Under Labour we got the QAA, OIA and NSS – and under Willetts we were promised website galore full of SSRs, Graduate Employment stats and even TripAdvisor style commentary. Of course, the sector has either stifled, slowed, or killed with kindness Willetts’ various initiatives in this area – but of course the big failure on the ‘market’ rhetoric was never the choice and public information agenda, it was the rest of the assumptions about institutional behaviour. (Why is it that during every bit of HE reform, student and applicant behaviour is modelled so closely, but senior leadership and Governing Body behaviour is left alone?)

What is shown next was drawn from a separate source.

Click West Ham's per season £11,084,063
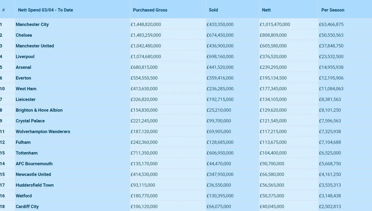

David Willetts’ biggest concern at the time wasn’t students’ unions, fees, public information or mode of study. It was teaching – reflected both in the 2007 speech and in numerous other contributions in and out of office. And it is in this area where arguably we’ve seen the least achieved. “The emphasis on securing research grants above all else”, he laments,  “has resulted in an inevitable pull away from teaching, with professors filling in grant applications while PhD students stand in front of lecterns”.

His answer to these problems: more NSS, a few private providers sucking out the margin value of the loan system for private benefit, and a sharp contraction in the role and function of the Higher Education Academy.

After the upcoming local and European elections, Cameron will have one last chance to reshuffle his team ahead of the 2015 election. And so it has been speculated that we might finally lose David Willetts in the coming weeks.

Some in the sector will lament this on the basis that we will be losing a politician who has come to understand, work with and reflect the sector’s concerns. But I’ll be hoping that he’ll be replaced with someone that wants to make their name identifying problems and floating solutions – giving Labour’s Shadow HE minister Liam Byrne a run for his money, and putting some energy back into the debate on HE as we head in to final stretch of this Parliament’s life.

One response to “Willetts’ long march

  1. The Government has struggled to develop a workable solution to the part-time student crisis and many institutions will struggle to revitalise this key area of activity when the economy, and demand, picks up. The drop in part-time numbers may well be mainly at the “sub-degree” level but is a key missing piece in the jigsaw of higher skills.

    In his flippancy he perhaps understates the impact of having a Minister talking about “putting students at the heart of the system” – with the resulting emphasis on student engagement that has driven real enhancement in universities and sector bodies such as the QAA – I’m sure he’s not calling for a return to the minister for students’ role of recent years.

    However the implication that the Minister has had a limited impact seems to downplay the long-term impact – for good or ill – that the Government’s reforms will have. The introduction of the market in higher education – from increased and variable fees to the expansion in type and number of HE providers – will continue to be felt long after the Minister has moved on.

    The public information reforms may still have a way to go, but the impact of the KIS – and the wider availability of the data behind the KIS – as well as universities being judged by QAA on the quality of their information is a major step forward in helping inform student choice.

    So David Willetts may not have solved all the problems, but then again which Minister ever does, but he has played the hand he was dealt well. Calling for a new Minister may inject a new impetus but, as ever with these things, be careful what you wish for!